NEW ULM - Bicyclists, young and not-so-young, received applause, a handshake and grabbed a cup of lemonade and a cookie Thursday afternoon, after completing an 81-mile route from Hutchinson to New Ulm.
After changing out of some of their wet clothing, bikers set up their tents and greeted riders who finished after them.
Retired Michigan Tech teacher Debby and Bob Filer of Houghton, Mich. smiled as they finished the trek on 27-speed, lightweight bikes.
Staff photo by Fritz Busch
More than 130 Habitat 500 bicyclists and 40 volunteers set up camp Thursday outside Vogel Fieldhouse.
"It was nice and cool, a little misty and no wind for the first half of the ride," Debby Filer said. "We love doing this so much, we train for it year around, riding stationary bikes indoors about 90 minutes a day during the winter. We live in Upper Michigan.

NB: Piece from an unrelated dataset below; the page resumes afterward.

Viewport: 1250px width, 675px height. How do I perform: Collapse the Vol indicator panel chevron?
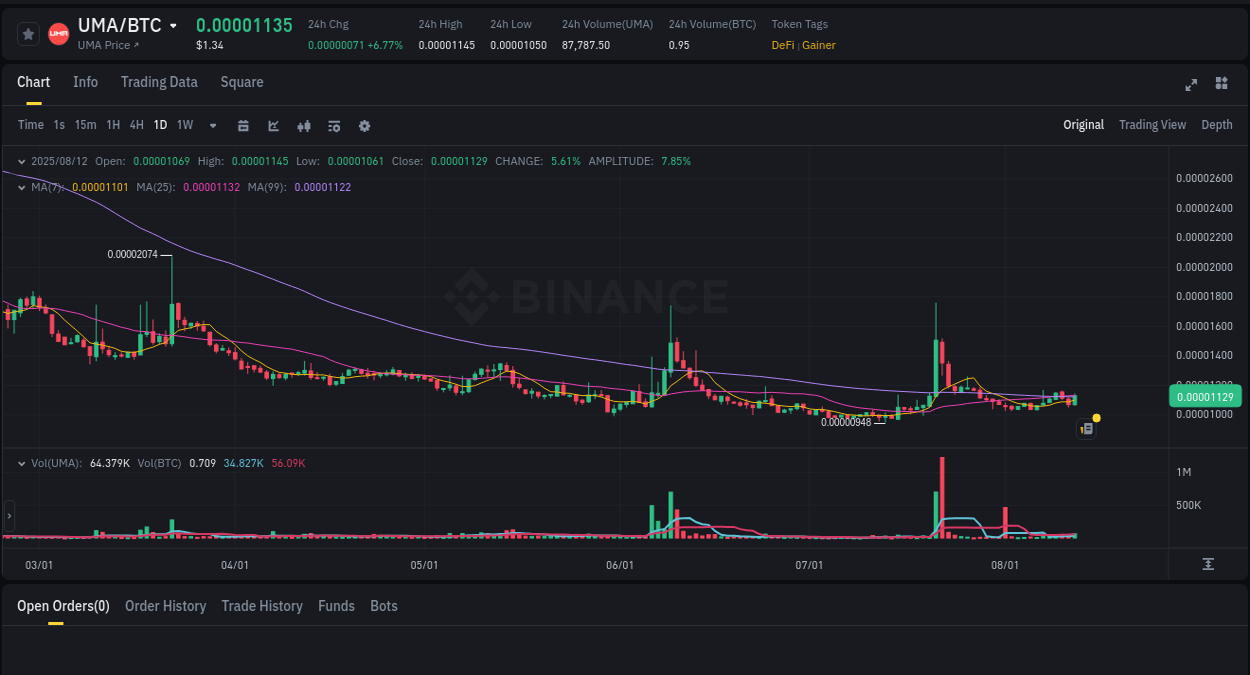[x=22, y=463]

It's very rural and scenic up there, but mosquitoes are the size of helicopters."
The Filers drank lots of water and used large amounts of sun block and "butt butter" during the ride.
Wally Lentz of Minneapolis said fog made the bicyclists appear to be ghosts for the first three miles of the ride.
He talked about how he got interested in long distance bicycling.
"I used to run, but I gained about 25 pounds when I turned 50, so I started riding a bike," said Lentz, who is doing his 11th Habitat 500. "Now, I can eat and drink about as much as I want to not gain much weight."
Jim Splitt of Adrian, Mich., said he's ridden most of Minnesota's most popular bicycle trails in his 14 previous Habitat 500 rides.
"Minnesota has the best bike trails and respects bicyclists," Splitt said. "It's so cool to be able to ride to New Ulm again. I rode through New Ulm in the 1994 Habitat 500. The support staff on this ride is phenomenal. This is the best-supported ride in the country with nurses, mechanics, just incredible support."
Riders included University of Nevada, Las Vegas graduate student Erica Marti, a New Ulm native and the granddaughter of Don and Myrtle Brand of New Ulm. Marti is studying environmental engineering.
"I've got many fond memories of growing up in New Ulm," Marti said. "We lived in Goosetown and used to enjoy going to what is now Riverside Park."
Habitat 500 is a pledged 500-mile bicycle ride benefiting Habitat for Humanity, a non-profit organization that builds homes and creates home ownership opportunities for low-income families.
Bikers take part in seven-day, six-overnight stop rides of 50 to 100 miles in southern Minnesota. Routes begin in St. Louis Park and loop through Hastings, New Prague, Hutchinson, New Ulm, Mayer, and back to St. Louis Park.
The 2012 bike home is being built in Hutchinson for Becky Wolff and her five children by Crow River Habitat for Humanity.
Fully-supported rides have professional bike mechanics and supplies, message therapists, daily route maps, marked roads, emergency phone numbers, sag (support) vehicles to carry personal gear, and overnight camping sites with showers.
Breakfast, dinner, food and water stops are provided by local groups in host towns. Cyclists are responsible for supplying their own toiletries, sleeping bags/bedding, clothing, bikes and lunches.
More than two-thirds of national Habitat riders are from Minnesota. They must raise at least $900 to participate.
It takes about $60,000 to build a Habitat house in the United States. They are built and renovated with the efforts of volunteers, businesses, churches and partner families.